"Walter Markert in Münstermaifeld"

… das ist der Titel unserer neuen Jahresausstellung, die am Sonntag den 25. Oktober 2026 um 15 Uhr in der Alten Propstei in Münstermaifeld eröffnet wird. Sie ist dem Münstermaifelder Werk des Künstlers Walter Markert (1926 – 2006) gewidmet. Es ist ein glücklicher Zufall, dass er genau am Tag der Ausstellungseröffnung 100 Jahre alt geworden wäre. Markert hatte drei Jahre lang von 1954 bis 1957 in Münstermaifeld gelebt und gearbeitet. Er hatte zuvor an den Kunstakademien von Darmstadt und Karlsruhe studiert und war im Brotberuf Lehrer für Kunst- und Leibeserziehung an der damaligen Kurfürst-Balduin-Aufbauschule in Münstermaifeld geworden, dem heutigen Gymnasium. Dort hat er vor Ort zwei großformatige Werke hinterlassen, mit denen er sich sogar in die Lokalgeschichte eingeschrieben hat: Ein für jedermann sichtbares imposantes Mosaik des Kurfürsten Balduin an der Fassade und ein Wandbild in Form eines Triptychons in einem der Treppenhäuser. Der ehemalige Lehrer Heinz Laubenthal bemerkte zu den drei Wandbildern: „Thematisch werden die Bildungsebenen der Schule dargestellt, die Wissenschaft, die Körperertüchtigung und das Musische.“

Wandbild im Kurfürst-Balduin-GymnasiumViele Münstermaifelder kennen beide Arbeiten, aber der Name des Künstlers ist nicht mehr präsent. Innerhalb des Gesamtwerks Markerts waren die drei Jahre in Münstermaifeld indessen eine sehr produktive und wichtige Periode. Insgesamt lassen sich rund 80 Arbeiten nachweisen, die einen direkten Bezug zu Münstermaifeld haben oder dort entstanden sind, Gemälde, Zeichnungen und Radierungen. Markerts Werk der ersten Lebenshälfte, das wir in der Ausstellung präsentieren, zeigt eine interessante Hinwendung von den anfänglich figurativen Bildern zur Abstraktion. Mit seinen großformatigen abstrakten Bildern war Markert am Anfang der 1960er Jahre zu einem bedeutenden Vertreter der abstrakten Kunst im Rhein-Neckar-Raum geworden.
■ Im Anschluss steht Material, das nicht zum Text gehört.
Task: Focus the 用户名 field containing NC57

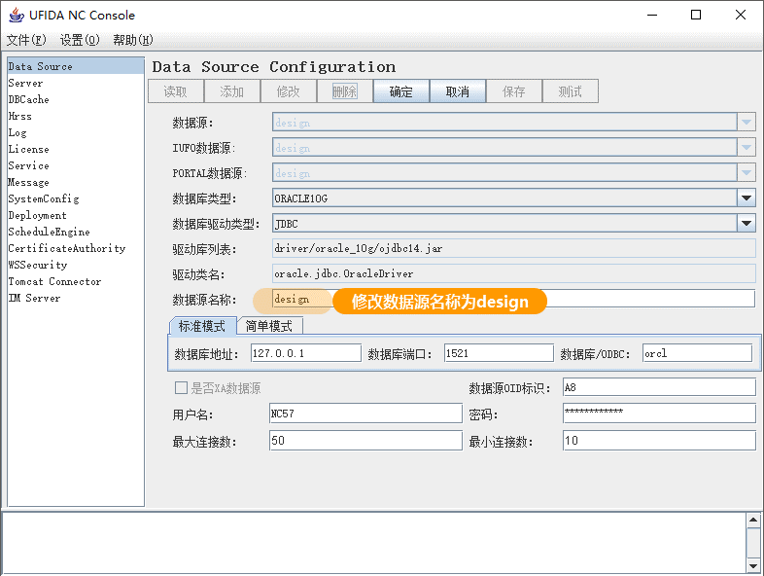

Der Trierer Kunsthistoriker Dr. Harry Seiwert, der die Ausstellung kuratiert, hat mit akribischer Recherche die verstreuten Werke zusammengetragen und die erste Monografie über Walter Markert geschrieben. Das Buch umfasst 135 Seiten. Es beschreibt Markerts Leben in Münstermaifeld und bildet zahlreiche der in der Ausstellung gezeigten Werke ab.
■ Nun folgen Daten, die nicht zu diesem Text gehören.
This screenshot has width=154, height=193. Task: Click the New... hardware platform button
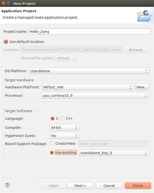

Mit der Ausstellung und der Herausgabe der Publikation zu Walter Markert möchte die Stiftung Kulturbesitz Gebiet Münstermaifeld das Werk Walter Markerts wieder in das Bewusstsein der Öffentlichkeit rücken und damit einen weiteren wichtigen Beitrag zur vielseitigen und spannenden Geschichte der Stadt Münstermaifeld liefern.